■ **Given passage**
--------

While some bemoan the increase in regulation and compliance as a limiting factor for generating new superyacht business, it isperhaps, precisely this limiting factor that has meant owners and clients have returned to both the brokerage and charter markets so swiftly as lockdown measures begin to be reduced.

“Today we are definitely seeing some interest - people have been waiting to see when the border would open and so on - the same goes for sales and we are really starting to see activity pick up,” continued Skoog. “During the crisis we, of course, had a lot of cancellations and a lot of sales that were put on hold due to travel restrictions and so on. But, our clients, like more people right now, are ready for a European summer; they want to get out and enjoy their lives.

That clients are returning to the sales and charter markets is fantastic news. Naturally, due to the parts of the season that have already been missed and some sales that may never get back off the ground, 2020 will remain a poor year for the superyacht industry, as indeed it will for many industries around the globe. Nevertheless, it seems as though the three key markets, namely new build, brokerage and charter, will bounce back in due course. However, the pinch might be felt more acutely by certain stalwart superyacht regions that may struggle to compete with their upstart neighbours.

“We are still seeing a high fear level. What I want to bring to your attention, however, is that throughout lockdown there has been no correlation between number of deaths per day…versus how strict lockdowns have been,” continued Veraguth. “I would argue that these are the facts that must be considered when understanding what has been done to various economies. For many lockdowns, the peak of the virus came before the lockdown itself, which suggests that, on average, the lockdowns came too late, which further suggests that the lockdowns have been ineffective in terms of controlling the peak of the virus. This is another way of highlighting the relationship between the virus and mobility restrictions.”

--------

■ **Recorded data**
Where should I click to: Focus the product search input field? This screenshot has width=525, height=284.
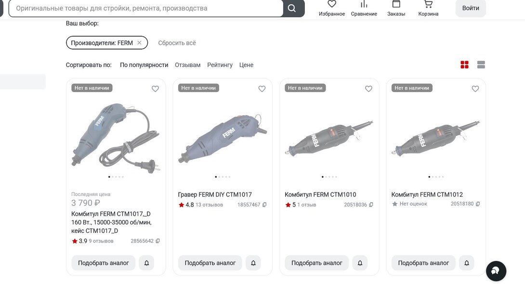tap(144, 8)
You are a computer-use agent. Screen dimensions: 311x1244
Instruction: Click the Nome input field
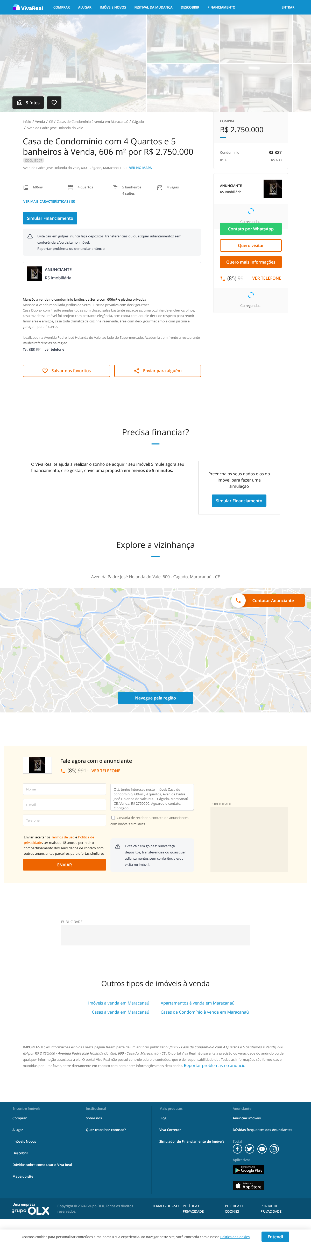(64, 789)
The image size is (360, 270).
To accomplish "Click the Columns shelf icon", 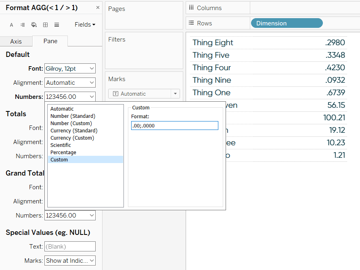I will 192,8.
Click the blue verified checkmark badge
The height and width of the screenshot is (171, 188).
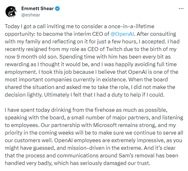point(57,9)
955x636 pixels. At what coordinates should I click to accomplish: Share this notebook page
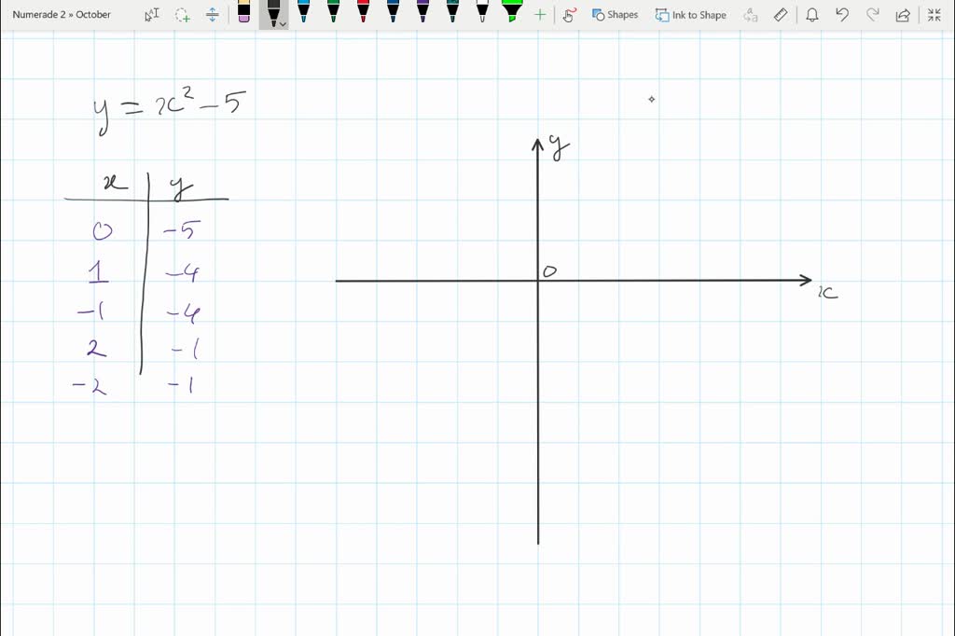[903, 15]
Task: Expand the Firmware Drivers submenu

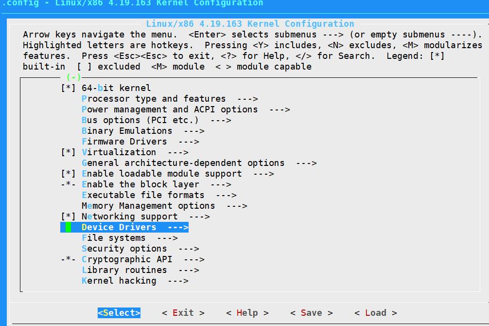Action: coord(123,141)
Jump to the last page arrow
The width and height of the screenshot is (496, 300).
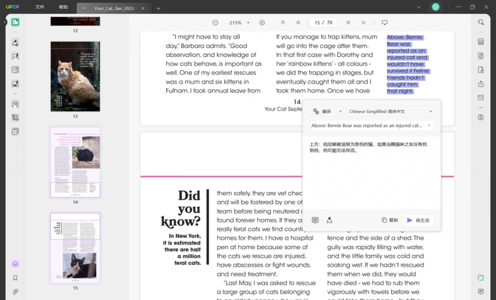point(363,22)
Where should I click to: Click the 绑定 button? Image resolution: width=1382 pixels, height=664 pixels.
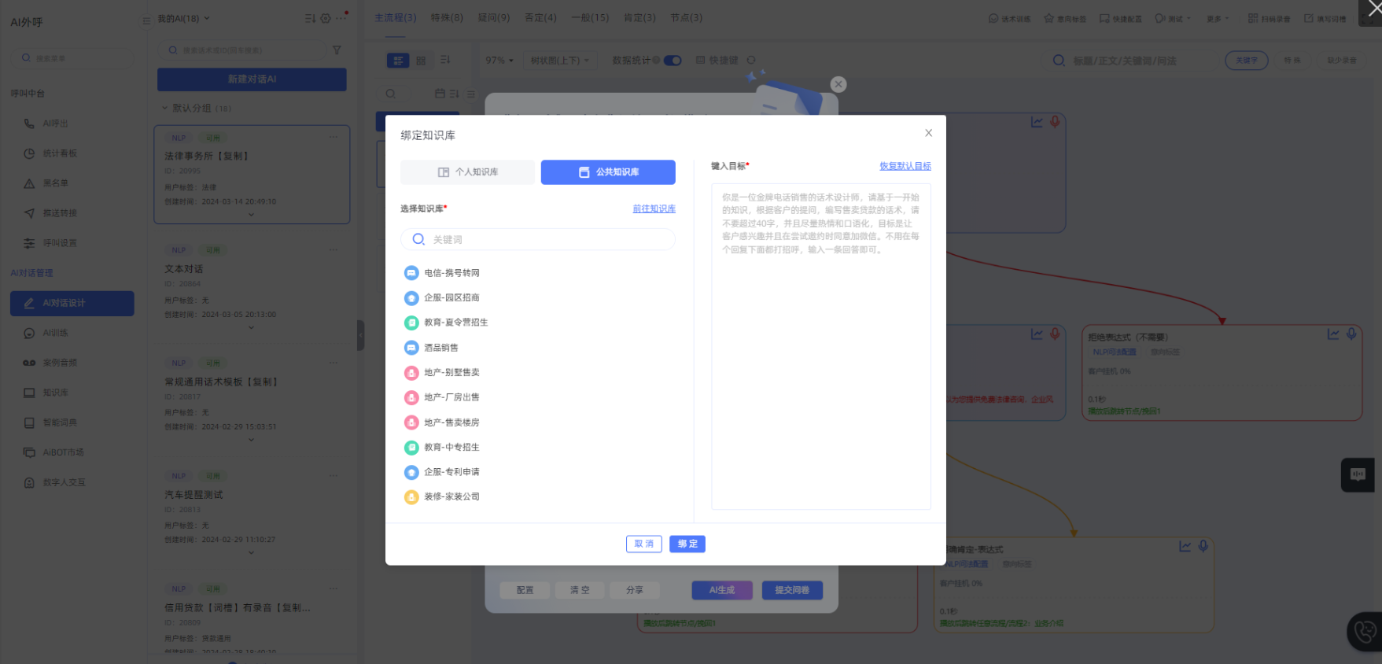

--------

Quote the superyacht passage word for word, starting at "While some bemoan" and ending after "to be reduced.". Work only from the superyacht passage, not the material.

■ **Solution to the problem**
While some bemoan the increase in regulation and compliance as a limiting factor for generating new superyacht business, it isperhaps, precisely this limiting factor that has meant owners and clients have returned to both the brokerage and charter markets so swiftly as lockdown measures begin to be reduced.